Queen Song tells the story of the Singer Queen, Coriane, the queen who came before Elara. She was introduced in Red Queen only through memories of some who knew her, one of those being her son, Cal. She died when Cal was a young boy, and Elara became queen after her. Now, we get to go back and see her sad story for ourselves. It is the story of a young, Silver girl, noble but poor, who meets Prince Tiberias and develops a friendship and eventually a romance with him. Coriane does not consider herself wise or powerful or beautiful, but Tiberias sees something in her that he loves and needs. When he chooses her as his bride, the people believe that she must have “sung” to him, using her persuasive powers to manipulate the Prince into loving her. But Coriane is not the manipulative kind, and rarely uses her powers on anyone, let alone the Prince.
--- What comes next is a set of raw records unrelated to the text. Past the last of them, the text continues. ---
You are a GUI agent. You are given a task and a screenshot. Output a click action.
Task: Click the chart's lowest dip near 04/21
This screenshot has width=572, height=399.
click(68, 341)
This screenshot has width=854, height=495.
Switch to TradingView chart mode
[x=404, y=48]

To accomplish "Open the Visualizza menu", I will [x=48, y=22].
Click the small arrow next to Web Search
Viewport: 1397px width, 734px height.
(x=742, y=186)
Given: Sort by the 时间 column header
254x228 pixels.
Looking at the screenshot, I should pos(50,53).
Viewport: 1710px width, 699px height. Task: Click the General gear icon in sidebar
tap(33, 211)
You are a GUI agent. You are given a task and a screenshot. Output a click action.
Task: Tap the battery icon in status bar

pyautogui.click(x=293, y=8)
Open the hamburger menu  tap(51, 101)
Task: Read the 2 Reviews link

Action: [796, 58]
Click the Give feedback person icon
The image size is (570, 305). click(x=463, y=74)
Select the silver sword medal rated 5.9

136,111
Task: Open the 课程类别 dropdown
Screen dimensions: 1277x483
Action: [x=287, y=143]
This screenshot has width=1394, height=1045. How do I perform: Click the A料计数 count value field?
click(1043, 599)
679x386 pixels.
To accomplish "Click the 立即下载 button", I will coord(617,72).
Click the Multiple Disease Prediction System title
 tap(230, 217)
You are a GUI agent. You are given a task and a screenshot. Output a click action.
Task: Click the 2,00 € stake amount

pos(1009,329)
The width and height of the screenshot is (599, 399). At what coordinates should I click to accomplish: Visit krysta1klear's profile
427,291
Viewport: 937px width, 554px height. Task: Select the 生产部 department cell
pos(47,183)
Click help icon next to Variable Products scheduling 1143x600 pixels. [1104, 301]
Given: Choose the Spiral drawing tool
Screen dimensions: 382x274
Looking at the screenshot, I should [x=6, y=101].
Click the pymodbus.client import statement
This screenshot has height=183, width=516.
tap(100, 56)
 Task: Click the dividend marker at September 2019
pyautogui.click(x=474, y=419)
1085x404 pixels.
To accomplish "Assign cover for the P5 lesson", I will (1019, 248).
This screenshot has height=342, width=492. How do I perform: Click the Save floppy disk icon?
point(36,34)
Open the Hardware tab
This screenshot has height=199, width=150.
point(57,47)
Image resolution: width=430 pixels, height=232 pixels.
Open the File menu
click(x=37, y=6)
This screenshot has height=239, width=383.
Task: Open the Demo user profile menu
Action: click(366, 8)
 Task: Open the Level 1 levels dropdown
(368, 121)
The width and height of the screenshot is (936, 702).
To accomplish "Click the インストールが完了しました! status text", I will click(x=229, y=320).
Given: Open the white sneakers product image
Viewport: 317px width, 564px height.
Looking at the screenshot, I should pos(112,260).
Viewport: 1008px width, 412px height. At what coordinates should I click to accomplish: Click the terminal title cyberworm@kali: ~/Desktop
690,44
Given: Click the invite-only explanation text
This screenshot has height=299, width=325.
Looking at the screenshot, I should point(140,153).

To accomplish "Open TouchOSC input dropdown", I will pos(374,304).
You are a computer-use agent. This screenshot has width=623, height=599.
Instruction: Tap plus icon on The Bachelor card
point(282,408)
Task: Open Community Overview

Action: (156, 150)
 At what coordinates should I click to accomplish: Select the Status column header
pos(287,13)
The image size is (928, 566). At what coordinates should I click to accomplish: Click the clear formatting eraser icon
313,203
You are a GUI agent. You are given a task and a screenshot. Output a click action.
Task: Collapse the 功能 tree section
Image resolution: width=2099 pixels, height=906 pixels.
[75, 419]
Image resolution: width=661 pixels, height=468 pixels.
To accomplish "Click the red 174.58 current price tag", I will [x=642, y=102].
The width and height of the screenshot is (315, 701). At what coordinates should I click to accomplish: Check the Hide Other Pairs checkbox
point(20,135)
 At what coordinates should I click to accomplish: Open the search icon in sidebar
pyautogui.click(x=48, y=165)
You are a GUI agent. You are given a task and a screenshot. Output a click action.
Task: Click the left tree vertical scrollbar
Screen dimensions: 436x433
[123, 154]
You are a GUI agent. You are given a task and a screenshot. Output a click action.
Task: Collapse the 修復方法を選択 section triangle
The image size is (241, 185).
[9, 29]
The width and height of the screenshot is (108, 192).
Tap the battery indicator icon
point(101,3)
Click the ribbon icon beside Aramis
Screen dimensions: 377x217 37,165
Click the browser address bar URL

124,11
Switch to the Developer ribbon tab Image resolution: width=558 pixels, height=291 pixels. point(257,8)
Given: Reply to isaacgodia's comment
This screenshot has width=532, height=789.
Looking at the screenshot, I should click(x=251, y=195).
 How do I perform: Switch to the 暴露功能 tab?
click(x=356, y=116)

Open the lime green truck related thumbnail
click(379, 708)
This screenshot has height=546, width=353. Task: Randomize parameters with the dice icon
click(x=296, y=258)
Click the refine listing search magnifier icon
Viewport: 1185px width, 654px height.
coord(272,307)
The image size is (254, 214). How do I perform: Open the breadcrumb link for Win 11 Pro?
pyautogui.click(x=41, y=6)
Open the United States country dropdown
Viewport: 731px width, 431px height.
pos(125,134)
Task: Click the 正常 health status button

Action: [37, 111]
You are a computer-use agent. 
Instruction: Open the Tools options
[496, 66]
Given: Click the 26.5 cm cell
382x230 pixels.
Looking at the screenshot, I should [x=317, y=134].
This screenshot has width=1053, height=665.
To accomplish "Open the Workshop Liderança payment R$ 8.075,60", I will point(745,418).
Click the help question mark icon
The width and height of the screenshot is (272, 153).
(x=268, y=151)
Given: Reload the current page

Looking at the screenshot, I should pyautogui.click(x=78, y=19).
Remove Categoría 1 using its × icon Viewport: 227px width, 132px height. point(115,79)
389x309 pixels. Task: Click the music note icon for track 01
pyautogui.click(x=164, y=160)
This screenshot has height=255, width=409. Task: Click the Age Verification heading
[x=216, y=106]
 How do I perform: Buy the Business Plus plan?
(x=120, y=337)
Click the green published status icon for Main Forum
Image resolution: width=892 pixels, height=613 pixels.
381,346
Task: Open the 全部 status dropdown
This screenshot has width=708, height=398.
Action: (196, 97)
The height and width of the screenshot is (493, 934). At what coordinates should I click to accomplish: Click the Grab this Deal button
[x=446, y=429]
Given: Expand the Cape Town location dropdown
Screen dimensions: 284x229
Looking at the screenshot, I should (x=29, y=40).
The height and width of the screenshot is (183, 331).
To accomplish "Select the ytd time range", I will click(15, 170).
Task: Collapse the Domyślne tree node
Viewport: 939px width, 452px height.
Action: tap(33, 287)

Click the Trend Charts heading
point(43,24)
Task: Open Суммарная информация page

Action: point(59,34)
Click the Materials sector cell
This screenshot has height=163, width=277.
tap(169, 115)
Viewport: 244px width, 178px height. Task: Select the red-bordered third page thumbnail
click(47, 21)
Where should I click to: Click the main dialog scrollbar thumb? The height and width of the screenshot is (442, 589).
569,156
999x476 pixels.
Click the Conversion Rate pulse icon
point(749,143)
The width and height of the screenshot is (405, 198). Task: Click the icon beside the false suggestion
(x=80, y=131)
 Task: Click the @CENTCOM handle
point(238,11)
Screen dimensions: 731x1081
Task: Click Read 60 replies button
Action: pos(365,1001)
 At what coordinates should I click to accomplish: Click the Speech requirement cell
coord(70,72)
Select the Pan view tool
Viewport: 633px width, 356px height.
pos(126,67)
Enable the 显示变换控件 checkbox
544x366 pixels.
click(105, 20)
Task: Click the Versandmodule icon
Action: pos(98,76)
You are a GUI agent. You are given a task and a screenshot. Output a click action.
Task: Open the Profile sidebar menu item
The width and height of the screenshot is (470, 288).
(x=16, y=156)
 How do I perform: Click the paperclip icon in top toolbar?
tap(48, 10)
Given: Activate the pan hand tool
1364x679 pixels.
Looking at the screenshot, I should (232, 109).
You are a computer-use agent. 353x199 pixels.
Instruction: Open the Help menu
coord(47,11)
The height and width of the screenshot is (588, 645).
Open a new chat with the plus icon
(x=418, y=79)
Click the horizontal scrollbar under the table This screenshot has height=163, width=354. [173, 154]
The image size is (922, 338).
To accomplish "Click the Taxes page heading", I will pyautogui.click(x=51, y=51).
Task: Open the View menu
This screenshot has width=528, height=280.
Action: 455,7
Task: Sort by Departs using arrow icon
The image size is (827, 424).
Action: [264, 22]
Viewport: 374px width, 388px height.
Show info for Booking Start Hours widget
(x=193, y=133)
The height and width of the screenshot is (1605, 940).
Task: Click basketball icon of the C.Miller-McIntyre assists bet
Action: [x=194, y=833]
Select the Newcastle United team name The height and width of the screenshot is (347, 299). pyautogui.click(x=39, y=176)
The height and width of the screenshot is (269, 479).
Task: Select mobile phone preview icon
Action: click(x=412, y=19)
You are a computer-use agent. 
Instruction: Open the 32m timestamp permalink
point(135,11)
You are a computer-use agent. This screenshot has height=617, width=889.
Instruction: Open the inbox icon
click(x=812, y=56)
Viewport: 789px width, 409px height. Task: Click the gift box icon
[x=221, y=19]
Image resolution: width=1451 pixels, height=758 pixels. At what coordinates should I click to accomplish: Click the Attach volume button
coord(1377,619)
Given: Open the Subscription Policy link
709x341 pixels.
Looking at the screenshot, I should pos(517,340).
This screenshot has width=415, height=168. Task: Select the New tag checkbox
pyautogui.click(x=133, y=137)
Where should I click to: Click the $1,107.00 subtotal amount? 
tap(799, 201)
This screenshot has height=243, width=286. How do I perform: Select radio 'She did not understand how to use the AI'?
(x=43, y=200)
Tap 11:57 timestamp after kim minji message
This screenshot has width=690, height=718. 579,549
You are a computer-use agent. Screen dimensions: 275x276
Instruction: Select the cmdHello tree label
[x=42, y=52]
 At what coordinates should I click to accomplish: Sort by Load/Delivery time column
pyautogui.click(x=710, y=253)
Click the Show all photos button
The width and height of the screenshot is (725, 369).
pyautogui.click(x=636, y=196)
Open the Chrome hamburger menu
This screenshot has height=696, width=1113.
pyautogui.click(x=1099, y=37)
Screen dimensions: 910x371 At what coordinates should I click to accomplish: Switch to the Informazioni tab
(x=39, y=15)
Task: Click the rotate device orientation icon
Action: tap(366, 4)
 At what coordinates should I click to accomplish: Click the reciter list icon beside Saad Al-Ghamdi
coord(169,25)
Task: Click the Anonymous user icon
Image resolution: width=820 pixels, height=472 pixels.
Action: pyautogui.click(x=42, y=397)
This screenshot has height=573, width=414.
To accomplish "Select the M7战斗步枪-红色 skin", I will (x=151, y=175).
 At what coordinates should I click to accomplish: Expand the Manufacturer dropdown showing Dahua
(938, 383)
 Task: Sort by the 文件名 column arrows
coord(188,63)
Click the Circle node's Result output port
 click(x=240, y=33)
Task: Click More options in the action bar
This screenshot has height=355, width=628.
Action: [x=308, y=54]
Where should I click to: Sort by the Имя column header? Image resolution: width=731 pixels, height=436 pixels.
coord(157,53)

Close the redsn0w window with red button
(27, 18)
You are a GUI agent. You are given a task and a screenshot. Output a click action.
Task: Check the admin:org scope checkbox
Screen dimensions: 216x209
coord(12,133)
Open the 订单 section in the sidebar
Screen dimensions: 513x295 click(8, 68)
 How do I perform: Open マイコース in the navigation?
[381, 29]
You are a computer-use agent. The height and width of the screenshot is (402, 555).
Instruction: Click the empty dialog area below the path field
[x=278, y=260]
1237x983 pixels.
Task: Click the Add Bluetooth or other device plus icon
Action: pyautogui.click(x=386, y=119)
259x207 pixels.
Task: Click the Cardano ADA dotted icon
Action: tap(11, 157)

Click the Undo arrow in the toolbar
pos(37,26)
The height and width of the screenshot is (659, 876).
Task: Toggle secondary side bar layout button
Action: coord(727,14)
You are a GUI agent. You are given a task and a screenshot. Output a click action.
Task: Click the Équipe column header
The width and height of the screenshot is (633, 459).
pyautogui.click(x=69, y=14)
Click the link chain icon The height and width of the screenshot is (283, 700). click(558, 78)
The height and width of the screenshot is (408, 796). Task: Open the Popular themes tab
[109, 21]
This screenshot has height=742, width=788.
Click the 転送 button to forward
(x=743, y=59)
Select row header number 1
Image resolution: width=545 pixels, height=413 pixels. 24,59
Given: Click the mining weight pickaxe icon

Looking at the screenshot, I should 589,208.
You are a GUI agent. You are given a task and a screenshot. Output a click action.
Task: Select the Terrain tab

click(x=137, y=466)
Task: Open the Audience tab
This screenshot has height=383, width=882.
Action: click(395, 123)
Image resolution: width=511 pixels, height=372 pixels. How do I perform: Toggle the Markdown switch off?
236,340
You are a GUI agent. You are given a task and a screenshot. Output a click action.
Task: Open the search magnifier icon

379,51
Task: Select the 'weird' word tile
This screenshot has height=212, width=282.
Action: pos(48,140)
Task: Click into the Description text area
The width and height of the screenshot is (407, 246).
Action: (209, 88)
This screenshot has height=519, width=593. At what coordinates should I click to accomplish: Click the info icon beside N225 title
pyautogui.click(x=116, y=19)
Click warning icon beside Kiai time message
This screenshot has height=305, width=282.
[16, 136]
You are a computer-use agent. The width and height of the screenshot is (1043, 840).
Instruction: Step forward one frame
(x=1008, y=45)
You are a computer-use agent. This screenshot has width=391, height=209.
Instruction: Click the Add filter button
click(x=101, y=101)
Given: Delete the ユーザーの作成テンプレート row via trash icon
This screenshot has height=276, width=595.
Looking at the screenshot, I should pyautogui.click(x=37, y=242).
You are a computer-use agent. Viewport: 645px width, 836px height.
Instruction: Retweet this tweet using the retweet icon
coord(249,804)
After they are married and expecting a baby, the King passes away, making Tiberias the new king, and Coriane his queen. Elara, who is at court, uses her own mind powers to get into Coriane’s head, driving her mad. We watch the deterioration happen in her mind as Elara controls her to the point of death. This short story is such a tragedy, but it gives us insight into the King’s heart, and even more compassion for Cal (as if we needed more reason to love him.)

Steel Scars is parallel to the time frame of Red Queen, but instead of following Mare’s story, we follow Farley’s. We already know Farley as the young captain of the Scarlet Guard, the group of Reds that resists the tyranny of the Silvers. What we don’t know is her back story, or at least very much of it. This short story shows Farley as she tries to be a strong leader and prove herself to the Scarlet Guard. While she displays confidence and leadership throughout this series, we now see a more vulnerable side to her. Everything is seen through her eyes, and told from her perspective. It made me like her character in a deeper way. Another thing I really enjoyed was her relationship with Shade, Mare’s brother. Even though we knew that they were a couple, we only get a glimpse of their relationship in the Red Queen series, since it is really about Mare. In Steel Scars, Farley and Shade meet, become friends, and fall in love. Aveyard don’t give us a ton, but it’s a little more than we get from the other books.

I have been a fan of the Red Queen series from the start, and I’m happy that Aveyard expanded on this world a bit more by giving us these two short stories. I hope that she continues to satisfy her readers with her lovable characters and their exciting trajectories.